Start of Page extract

With data replacing oil as the world’s most valuable resource, every one from startups to tech giants are racing to get as much of it by any means possible and build their own models for every use case imaginable. While the quest for data rages, the rest of us are putting up black tapes over our webcams and glaring at Buzzfeed quizzes waiting for Alexa to turn into Skynet as Black Mirror warned.

But it isn’t just the unsuspecting social media users who are vary of giving apps access to their data. Every company seems to have their own team of engineers building them object detection and speech recognition models even though there are multiple accurate APIs available out there. Trust seems to be nonexistent when it comes to data. Enterprises are just as afraid to use ML APIs as the average Facebook user is of taking another quiz. Given how consistently machine learning has been trending in recent times, we seem to be heading to the end of privacy like the great London manure crisis and federated learning may well be to the data privacy crisis what the car was to the manure crisis.

What is federated learning?

Federate learning is a style of machine learning where instead of building a centralised corpus of data and training one model on it, we train multiple decentralised models with multiple decentralised datasets and combine the weights to update the models with the insights from all the training data.

Instead of centralising training data in a data center and setting up hundreds of GPUs to process it, federated learning leverages the advanced computational power and storage of new age cell phones. Federated learning allows mobile phones to build a shared model while keeping all the training data safe and secure on the devices. Federated learning is simply machine learning without uploading all the data to the servers to form a centralised corpus of data. Mobile phones download the existing model, use sensitive user data to train the model locally and upload the learned weights using encrypted communication which are averaged and shared as an update across all models on all the other phones to improve the performance.

End of Page extract
Start of Supplied entries

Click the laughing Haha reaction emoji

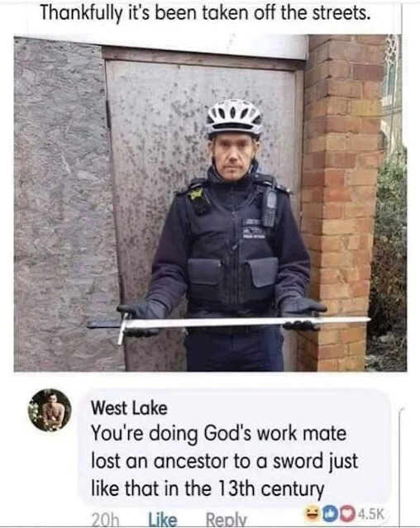313,513
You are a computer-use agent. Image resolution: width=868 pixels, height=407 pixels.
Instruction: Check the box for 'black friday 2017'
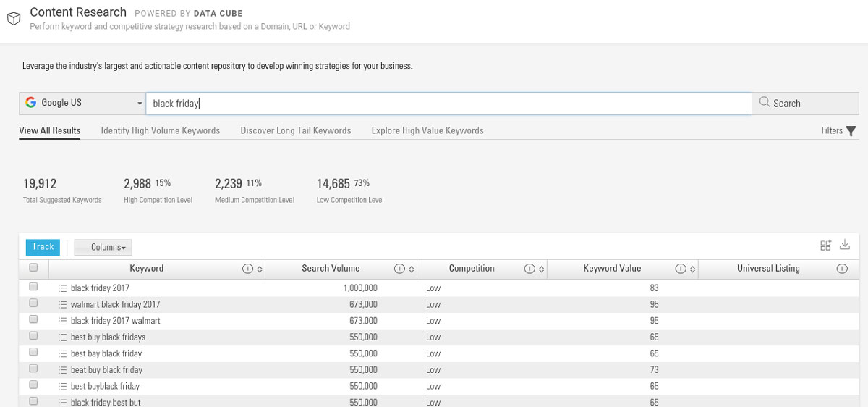[33, 288]
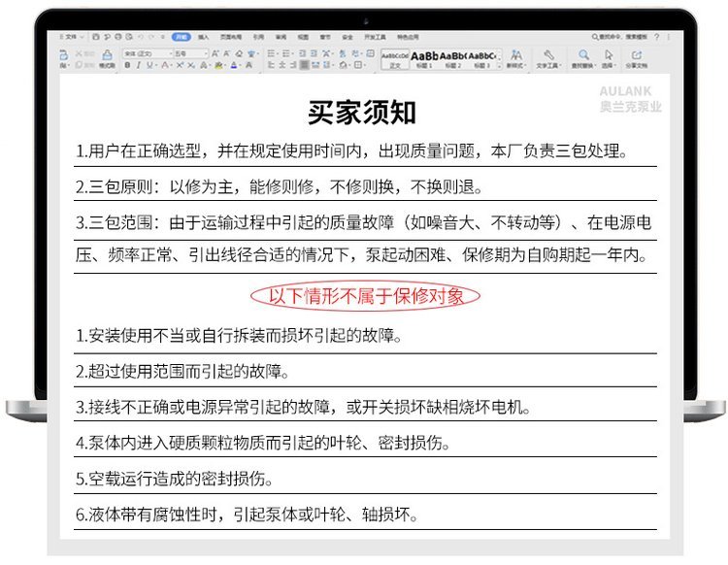Apply the 正文 body text style
Image resolution: width=728 pixels, height=565 pixels.
coord(395,58)
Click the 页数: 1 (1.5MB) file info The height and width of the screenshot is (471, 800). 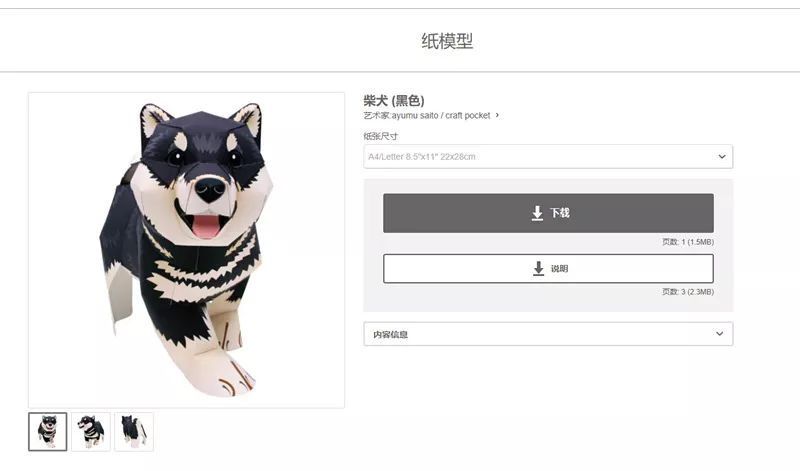click(x=687, y=241)
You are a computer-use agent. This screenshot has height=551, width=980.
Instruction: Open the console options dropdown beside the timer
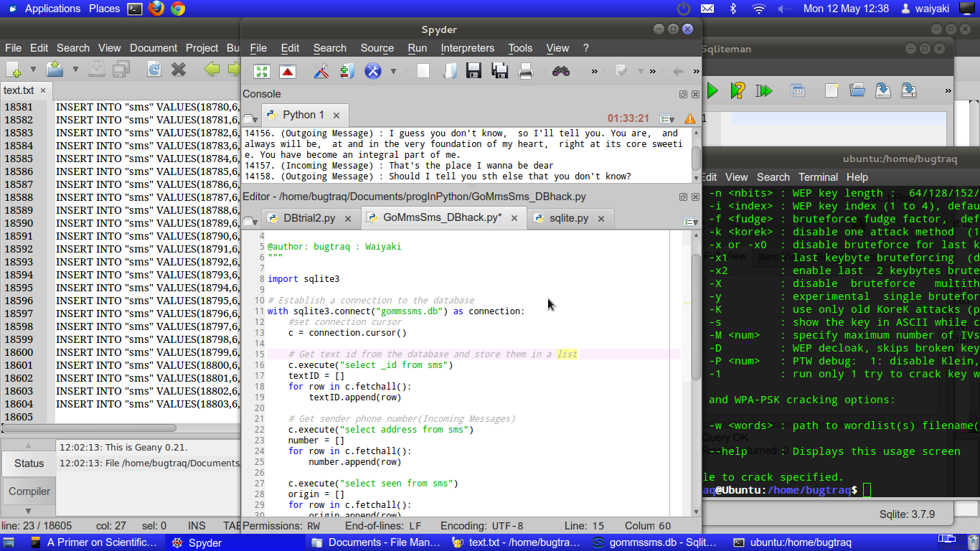(x=666, y=118)
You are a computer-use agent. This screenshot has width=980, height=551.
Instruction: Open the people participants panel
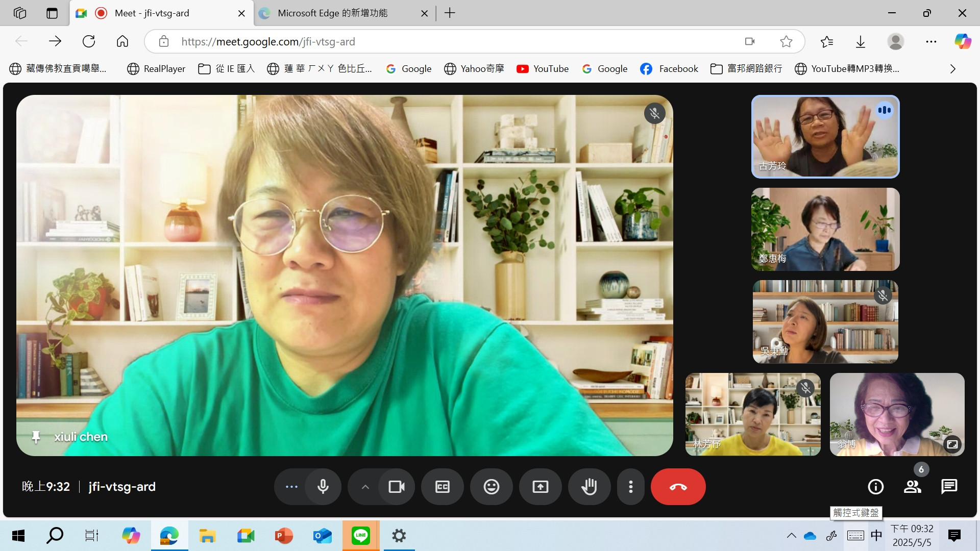click(x=912, y=487)
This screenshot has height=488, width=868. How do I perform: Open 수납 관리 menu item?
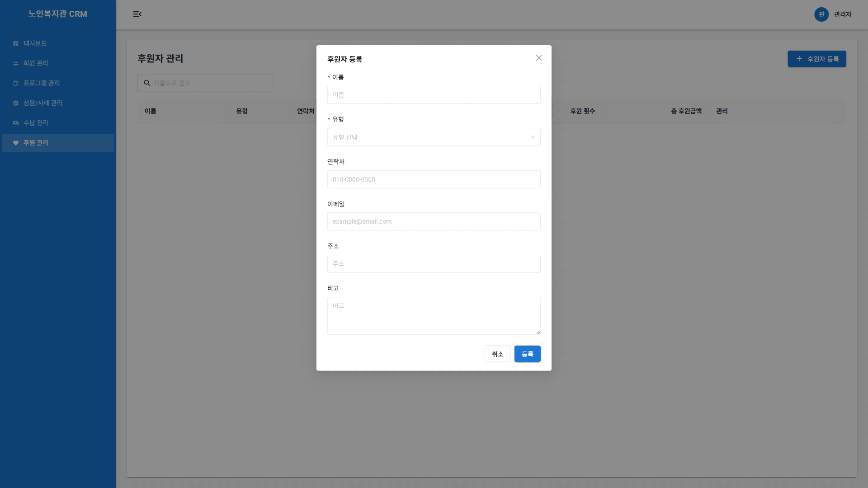tap(36, 123)
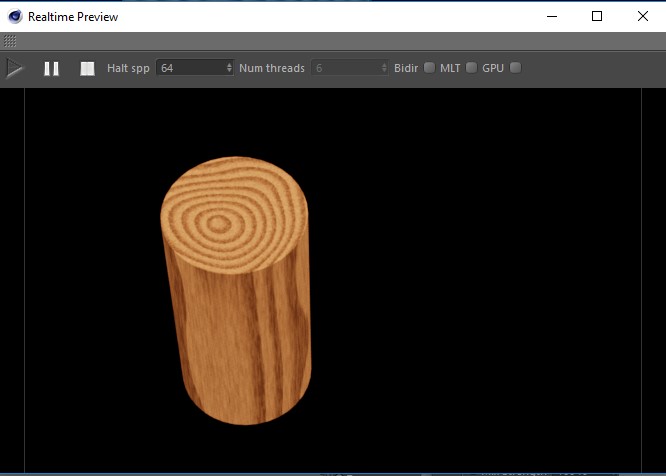Screen dimensions: 666x476
Task: Enable the GPU rendering checkbox
Action: (x=515, y=68)
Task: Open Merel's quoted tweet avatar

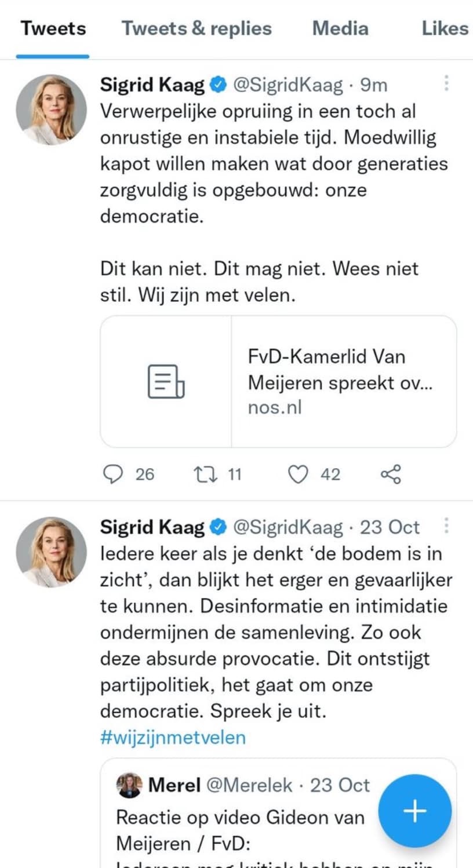Action: pos(129,785)
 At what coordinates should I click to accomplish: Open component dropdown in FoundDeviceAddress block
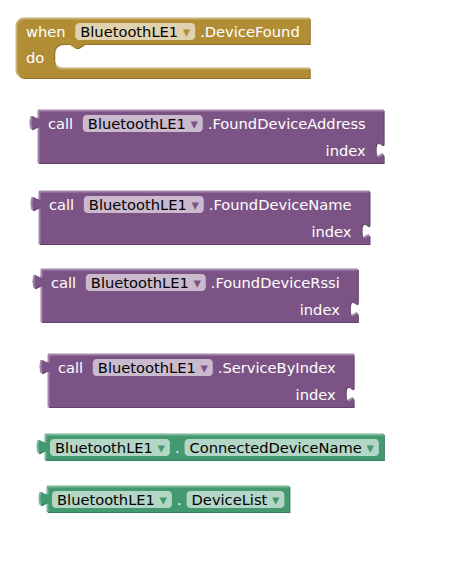(x=142, y=124)
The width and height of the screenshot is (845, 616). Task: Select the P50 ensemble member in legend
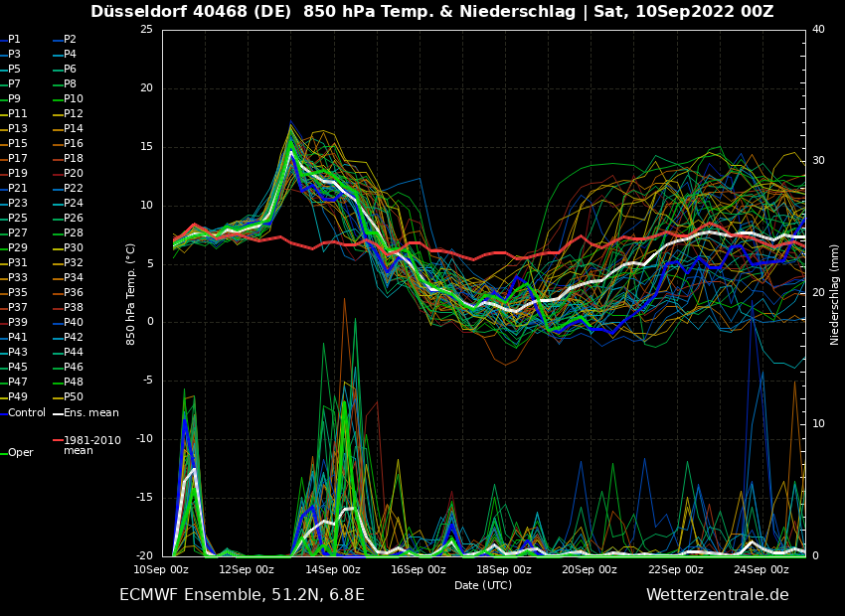pos(74,397)
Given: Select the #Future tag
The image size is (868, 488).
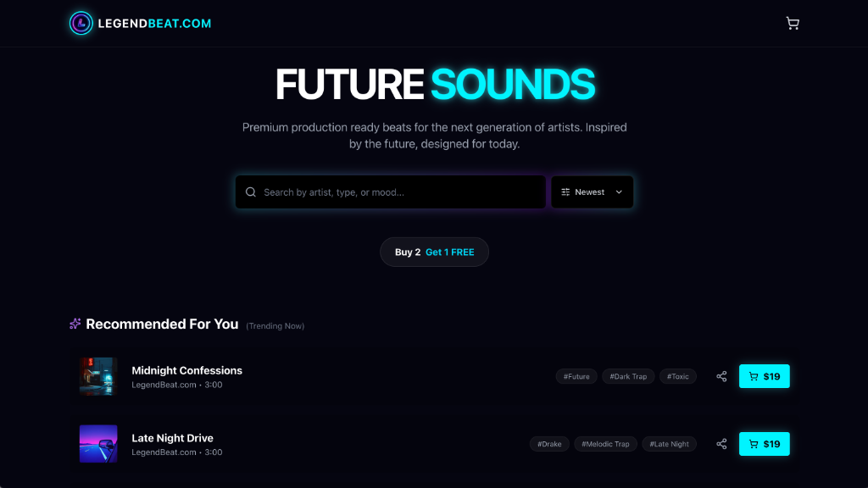Looking at the screenshot, I should (576, 376).
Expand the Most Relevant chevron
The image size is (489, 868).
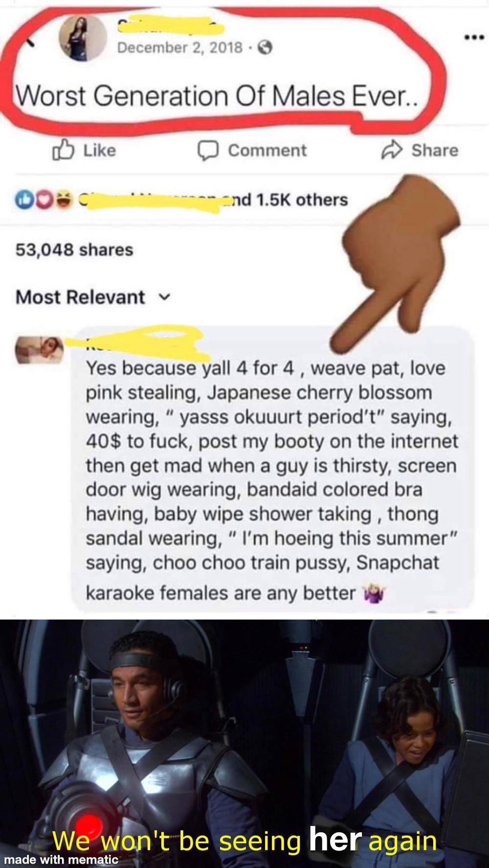click(x=166, y=297)
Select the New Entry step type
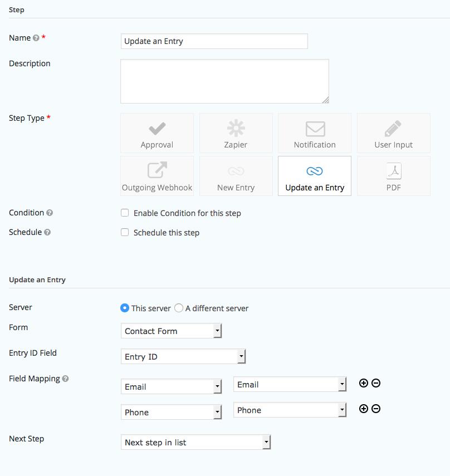Image resolution: width=450 pixels, height=476 pixels. click(236, 176)
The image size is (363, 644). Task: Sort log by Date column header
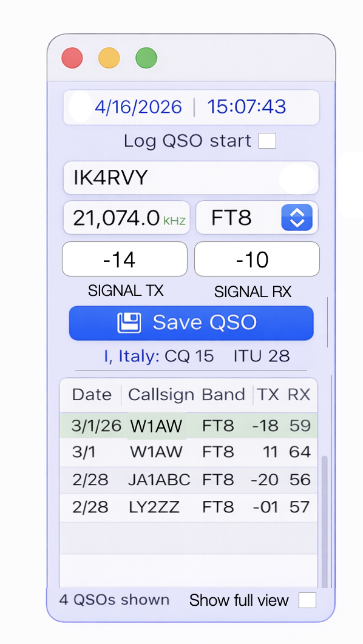pyautogui.click(x=92, y=395)
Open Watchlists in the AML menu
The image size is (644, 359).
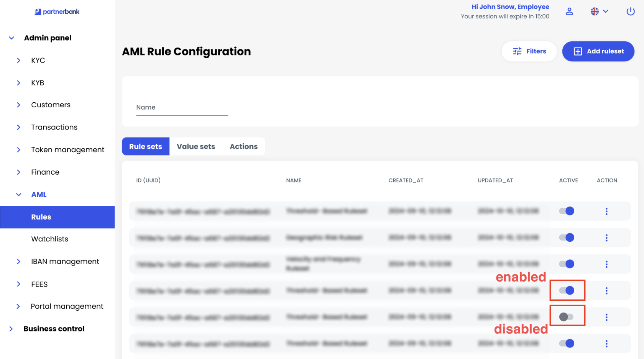click(x=50, y=239)
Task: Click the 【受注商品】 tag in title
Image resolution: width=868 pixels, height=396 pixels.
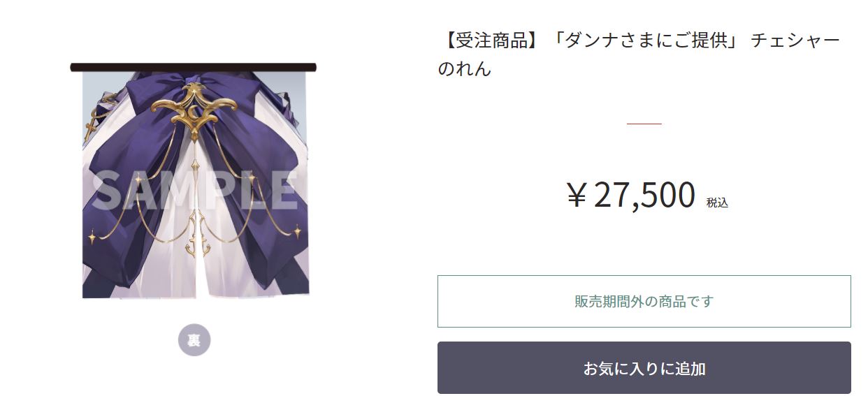Action: pyautogui.click(x=491, y=41)
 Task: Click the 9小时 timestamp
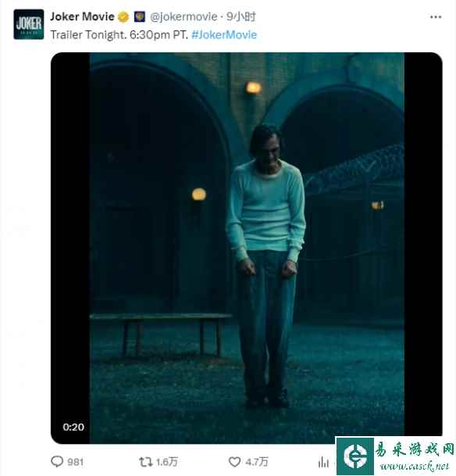point(241,16)
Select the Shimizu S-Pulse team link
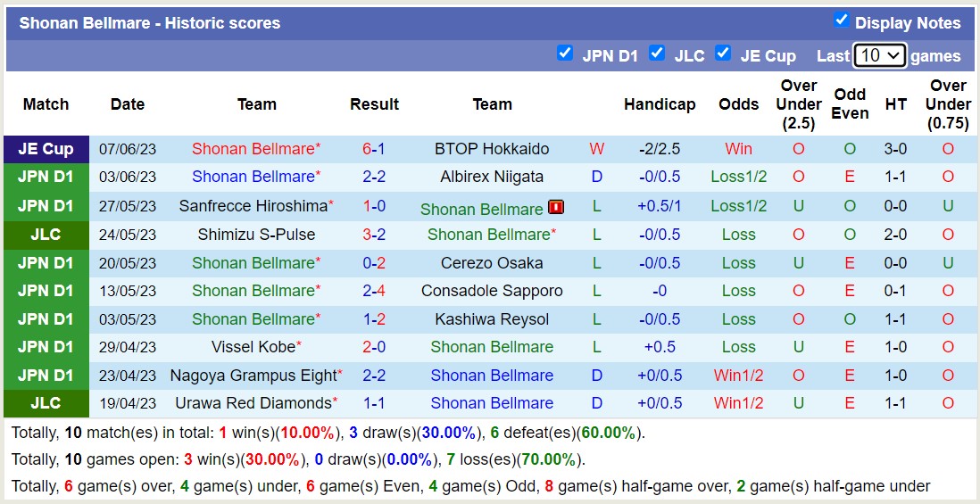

End of Supplied entries

Parts of the exercise
1. Print everything in the federated learning text from "What is federated" down to "the training data.", reproducing the wording unchanged.
2. According to the federated learning text, what do mobile phones upload after training the model locally?

Worked solutions
1.
What is federated learning?

Federate learning is a style of machine learning where instead of building a centralised corpus of data and training one model on it, we train multiple decentralised models with multiple decentralised datasets and combine the weights to update the models with the insights from all the training data.

2. They upload the learned weights, using encrypted communication.